» Given task
Output the rows starting at the line containing "Given: Open the console system menu icon" and ending at the line containing "This screenshot has height=880, width=1834." as a numbered list, skipping any blank lines.

Data extracted from a collection:
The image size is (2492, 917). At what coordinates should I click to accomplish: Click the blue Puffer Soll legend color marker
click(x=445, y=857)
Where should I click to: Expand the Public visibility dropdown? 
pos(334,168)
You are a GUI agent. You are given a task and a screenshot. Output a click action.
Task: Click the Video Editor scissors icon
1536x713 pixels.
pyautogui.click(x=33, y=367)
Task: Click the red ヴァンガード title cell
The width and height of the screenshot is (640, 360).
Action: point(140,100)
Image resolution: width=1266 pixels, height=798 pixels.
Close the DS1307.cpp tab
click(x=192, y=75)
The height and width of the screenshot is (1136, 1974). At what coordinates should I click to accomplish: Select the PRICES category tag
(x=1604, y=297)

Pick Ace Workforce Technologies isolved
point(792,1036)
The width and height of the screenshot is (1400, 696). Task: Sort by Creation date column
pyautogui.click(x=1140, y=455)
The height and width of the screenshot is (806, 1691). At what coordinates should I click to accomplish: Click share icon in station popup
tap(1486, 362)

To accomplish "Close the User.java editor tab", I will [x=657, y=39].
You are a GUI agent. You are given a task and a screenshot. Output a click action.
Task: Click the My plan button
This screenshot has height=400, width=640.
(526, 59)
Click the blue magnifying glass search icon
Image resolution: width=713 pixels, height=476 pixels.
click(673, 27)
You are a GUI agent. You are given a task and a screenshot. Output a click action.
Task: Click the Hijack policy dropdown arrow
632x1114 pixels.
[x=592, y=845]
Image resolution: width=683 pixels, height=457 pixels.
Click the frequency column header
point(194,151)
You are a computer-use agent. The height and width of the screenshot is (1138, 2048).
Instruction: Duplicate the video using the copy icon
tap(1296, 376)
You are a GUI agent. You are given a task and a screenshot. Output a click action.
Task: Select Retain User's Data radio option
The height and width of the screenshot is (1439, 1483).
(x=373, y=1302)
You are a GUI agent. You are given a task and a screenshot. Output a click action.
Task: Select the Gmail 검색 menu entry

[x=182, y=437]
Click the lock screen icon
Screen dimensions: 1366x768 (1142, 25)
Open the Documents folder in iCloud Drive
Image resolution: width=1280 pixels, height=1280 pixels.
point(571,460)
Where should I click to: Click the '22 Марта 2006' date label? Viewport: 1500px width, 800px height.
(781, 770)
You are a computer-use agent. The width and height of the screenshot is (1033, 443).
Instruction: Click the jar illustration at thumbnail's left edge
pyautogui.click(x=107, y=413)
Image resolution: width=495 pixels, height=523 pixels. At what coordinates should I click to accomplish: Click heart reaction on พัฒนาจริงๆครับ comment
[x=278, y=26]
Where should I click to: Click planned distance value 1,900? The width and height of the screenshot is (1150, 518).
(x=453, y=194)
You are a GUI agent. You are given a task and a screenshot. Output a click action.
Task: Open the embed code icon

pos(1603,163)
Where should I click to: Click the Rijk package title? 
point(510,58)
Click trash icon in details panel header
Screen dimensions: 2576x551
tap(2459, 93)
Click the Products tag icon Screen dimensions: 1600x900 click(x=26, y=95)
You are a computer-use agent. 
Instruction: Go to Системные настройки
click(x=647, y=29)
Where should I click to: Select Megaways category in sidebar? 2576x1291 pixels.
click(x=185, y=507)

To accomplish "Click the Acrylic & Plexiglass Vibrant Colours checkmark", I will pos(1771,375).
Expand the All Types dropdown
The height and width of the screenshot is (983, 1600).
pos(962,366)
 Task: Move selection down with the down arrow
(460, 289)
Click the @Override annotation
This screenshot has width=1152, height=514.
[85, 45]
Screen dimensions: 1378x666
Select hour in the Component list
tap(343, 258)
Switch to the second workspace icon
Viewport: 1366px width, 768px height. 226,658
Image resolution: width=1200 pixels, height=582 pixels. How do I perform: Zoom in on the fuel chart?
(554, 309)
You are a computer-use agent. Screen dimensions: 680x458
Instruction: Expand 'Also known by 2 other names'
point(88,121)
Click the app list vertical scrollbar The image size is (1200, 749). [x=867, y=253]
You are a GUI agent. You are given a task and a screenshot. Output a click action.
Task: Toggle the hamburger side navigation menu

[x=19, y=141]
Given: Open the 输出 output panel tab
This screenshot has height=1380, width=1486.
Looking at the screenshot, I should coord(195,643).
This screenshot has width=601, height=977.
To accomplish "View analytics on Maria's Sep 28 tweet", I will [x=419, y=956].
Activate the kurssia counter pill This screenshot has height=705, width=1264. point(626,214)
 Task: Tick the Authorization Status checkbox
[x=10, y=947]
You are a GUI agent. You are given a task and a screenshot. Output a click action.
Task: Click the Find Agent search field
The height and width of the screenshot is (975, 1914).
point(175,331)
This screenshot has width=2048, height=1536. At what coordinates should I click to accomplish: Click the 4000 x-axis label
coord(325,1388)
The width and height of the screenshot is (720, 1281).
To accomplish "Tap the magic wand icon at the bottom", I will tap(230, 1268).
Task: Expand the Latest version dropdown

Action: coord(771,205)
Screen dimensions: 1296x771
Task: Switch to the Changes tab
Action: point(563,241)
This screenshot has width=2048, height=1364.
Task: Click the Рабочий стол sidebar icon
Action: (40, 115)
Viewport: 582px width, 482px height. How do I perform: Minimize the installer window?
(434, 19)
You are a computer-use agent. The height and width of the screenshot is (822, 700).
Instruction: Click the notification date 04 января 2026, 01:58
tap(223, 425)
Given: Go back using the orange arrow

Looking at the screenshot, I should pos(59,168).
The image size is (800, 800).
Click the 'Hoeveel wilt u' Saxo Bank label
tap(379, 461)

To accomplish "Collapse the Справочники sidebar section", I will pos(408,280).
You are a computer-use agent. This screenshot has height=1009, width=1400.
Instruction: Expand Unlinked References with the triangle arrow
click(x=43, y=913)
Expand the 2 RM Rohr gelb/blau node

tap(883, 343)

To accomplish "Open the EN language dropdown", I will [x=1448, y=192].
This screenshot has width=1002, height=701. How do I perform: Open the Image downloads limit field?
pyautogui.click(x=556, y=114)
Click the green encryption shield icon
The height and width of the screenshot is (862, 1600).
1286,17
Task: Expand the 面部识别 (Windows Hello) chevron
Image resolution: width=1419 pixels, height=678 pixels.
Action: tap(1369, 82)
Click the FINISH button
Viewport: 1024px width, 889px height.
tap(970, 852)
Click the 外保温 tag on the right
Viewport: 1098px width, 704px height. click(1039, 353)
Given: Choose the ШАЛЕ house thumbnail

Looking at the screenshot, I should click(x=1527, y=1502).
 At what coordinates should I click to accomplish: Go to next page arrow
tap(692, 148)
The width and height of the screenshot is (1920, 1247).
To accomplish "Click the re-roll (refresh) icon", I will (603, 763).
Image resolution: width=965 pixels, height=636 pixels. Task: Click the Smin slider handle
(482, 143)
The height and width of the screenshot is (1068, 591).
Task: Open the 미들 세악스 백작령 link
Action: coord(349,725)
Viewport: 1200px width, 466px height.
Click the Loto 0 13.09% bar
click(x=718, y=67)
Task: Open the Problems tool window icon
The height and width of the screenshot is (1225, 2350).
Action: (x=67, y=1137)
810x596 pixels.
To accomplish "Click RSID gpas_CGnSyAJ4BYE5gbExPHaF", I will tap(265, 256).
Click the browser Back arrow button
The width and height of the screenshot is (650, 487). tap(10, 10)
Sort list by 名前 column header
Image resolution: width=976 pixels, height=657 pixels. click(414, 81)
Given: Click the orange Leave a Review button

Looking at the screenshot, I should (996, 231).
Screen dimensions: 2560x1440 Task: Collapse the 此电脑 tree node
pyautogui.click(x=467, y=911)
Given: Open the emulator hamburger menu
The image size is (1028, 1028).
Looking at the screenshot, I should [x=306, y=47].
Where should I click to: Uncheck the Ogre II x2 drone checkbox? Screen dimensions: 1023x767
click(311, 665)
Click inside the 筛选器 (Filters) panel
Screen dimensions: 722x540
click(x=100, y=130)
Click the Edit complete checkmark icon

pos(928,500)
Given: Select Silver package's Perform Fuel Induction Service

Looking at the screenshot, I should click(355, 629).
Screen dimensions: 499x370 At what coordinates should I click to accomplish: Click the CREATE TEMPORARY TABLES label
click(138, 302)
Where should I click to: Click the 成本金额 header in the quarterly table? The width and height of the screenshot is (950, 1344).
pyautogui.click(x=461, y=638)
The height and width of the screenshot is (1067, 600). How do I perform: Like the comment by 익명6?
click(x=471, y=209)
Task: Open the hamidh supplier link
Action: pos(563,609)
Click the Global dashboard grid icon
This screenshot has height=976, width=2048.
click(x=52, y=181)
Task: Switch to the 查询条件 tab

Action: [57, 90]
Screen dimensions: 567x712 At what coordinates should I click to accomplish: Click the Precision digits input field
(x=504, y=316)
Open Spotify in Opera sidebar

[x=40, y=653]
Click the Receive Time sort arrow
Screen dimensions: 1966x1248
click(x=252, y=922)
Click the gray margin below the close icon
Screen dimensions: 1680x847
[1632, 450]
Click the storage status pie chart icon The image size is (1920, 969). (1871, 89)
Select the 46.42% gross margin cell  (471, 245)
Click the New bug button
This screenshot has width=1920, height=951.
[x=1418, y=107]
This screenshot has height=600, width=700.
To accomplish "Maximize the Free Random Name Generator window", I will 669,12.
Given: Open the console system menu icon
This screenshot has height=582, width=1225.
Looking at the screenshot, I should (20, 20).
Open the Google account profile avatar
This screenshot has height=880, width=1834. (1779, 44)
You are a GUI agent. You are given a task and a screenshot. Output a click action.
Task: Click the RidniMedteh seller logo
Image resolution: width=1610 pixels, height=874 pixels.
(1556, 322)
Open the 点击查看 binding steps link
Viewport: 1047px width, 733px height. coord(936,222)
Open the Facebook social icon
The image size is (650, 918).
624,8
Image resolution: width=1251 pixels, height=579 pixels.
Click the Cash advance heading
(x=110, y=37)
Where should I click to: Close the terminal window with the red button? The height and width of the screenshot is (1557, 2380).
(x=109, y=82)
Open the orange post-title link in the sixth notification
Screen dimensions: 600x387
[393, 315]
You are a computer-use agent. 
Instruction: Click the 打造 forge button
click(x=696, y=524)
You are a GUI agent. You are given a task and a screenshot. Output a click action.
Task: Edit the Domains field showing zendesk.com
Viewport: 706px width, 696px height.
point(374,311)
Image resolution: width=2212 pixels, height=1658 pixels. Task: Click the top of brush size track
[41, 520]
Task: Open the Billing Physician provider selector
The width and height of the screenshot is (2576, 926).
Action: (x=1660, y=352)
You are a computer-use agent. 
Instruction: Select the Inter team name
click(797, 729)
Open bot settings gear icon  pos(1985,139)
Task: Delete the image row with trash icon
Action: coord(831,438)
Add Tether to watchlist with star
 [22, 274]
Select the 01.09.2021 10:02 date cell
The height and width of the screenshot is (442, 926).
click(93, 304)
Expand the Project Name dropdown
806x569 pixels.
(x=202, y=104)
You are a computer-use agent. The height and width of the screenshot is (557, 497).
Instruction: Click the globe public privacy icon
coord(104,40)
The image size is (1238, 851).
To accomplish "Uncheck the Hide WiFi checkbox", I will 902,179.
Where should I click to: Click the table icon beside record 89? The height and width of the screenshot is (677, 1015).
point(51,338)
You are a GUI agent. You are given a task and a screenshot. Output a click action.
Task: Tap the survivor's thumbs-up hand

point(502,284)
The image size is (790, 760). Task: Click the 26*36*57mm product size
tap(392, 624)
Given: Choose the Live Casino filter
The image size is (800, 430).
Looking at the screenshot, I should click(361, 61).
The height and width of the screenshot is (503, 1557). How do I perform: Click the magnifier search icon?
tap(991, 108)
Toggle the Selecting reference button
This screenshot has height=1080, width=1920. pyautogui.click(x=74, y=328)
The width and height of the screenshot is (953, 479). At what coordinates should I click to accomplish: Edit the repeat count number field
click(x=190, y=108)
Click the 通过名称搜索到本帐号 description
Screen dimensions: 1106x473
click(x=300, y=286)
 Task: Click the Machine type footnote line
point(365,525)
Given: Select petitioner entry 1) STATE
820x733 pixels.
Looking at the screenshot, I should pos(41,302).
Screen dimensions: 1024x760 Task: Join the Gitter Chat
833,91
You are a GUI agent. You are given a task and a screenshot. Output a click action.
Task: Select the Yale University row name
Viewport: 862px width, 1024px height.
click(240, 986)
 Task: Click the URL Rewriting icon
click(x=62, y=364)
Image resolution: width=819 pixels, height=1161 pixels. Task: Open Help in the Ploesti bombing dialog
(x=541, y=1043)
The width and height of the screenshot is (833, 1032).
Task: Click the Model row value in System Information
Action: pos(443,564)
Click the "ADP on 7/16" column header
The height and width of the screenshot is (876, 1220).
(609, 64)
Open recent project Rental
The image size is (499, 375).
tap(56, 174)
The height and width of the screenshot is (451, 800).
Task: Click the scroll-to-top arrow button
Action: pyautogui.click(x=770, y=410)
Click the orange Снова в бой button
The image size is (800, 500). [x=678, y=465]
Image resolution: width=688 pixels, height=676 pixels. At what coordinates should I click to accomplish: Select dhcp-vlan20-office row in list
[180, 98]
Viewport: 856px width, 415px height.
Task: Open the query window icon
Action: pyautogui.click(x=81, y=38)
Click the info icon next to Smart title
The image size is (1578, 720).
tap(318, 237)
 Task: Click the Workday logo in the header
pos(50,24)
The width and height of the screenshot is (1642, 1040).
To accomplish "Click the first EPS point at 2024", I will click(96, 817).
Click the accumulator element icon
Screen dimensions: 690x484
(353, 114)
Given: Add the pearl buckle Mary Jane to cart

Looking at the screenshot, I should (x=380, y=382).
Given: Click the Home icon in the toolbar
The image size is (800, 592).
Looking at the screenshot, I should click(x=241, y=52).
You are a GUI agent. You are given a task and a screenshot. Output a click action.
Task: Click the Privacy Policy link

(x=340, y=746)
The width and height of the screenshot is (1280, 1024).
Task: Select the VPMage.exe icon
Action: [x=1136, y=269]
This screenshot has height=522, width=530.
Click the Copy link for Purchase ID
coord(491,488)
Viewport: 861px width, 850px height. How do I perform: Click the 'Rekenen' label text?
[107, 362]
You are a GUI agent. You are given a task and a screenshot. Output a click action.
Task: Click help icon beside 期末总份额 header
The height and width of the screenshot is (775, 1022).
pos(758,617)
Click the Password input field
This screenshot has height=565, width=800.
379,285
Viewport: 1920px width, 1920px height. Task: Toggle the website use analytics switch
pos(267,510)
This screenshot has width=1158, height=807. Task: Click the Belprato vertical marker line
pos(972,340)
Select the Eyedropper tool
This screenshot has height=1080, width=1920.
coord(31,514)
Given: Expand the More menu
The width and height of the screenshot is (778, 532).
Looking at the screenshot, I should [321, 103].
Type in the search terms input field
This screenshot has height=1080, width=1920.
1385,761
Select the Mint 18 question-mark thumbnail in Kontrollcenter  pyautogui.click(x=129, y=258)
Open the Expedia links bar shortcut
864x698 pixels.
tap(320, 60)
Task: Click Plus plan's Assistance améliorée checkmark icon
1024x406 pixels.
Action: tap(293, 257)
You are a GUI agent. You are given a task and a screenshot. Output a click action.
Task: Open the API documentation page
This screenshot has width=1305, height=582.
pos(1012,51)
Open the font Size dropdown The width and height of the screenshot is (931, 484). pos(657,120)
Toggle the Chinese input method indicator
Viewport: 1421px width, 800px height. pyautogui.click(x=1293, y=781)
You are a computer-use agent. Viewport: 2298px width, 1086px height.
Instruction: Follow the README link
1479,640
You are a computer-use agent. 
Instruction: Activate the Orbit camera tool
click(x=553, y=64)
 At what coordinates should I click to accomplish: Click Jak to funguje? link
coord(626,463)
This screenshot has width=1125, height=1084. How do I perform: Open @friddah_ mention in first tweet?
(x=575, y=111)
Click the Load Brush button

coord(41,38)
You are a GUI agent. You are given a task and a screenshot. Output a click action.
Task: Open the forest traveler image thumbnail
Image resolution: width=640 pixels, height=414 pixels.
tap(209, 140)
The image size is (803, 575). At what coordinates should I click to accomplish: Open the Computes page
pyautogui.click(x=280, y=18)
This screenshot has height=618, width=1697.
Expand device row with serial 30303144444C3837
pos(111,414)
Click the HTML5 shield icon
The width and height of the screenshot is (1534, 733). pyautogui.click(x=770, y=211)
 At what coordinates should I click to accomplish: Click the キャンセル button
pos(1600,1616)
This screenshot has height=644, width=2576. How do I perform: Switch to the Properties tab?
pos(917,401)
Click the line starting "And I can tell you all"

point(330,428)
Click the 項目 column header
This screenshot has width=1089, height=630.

» Response
1. Given: Open the console system menu icon
2. This screenshot has height=582, width=1225.
3. Looking at the screenshot, I should (20, 20).
4. Open the Google account profile avatar
5. This screenshot has height=880, width=1834. (1779, 44)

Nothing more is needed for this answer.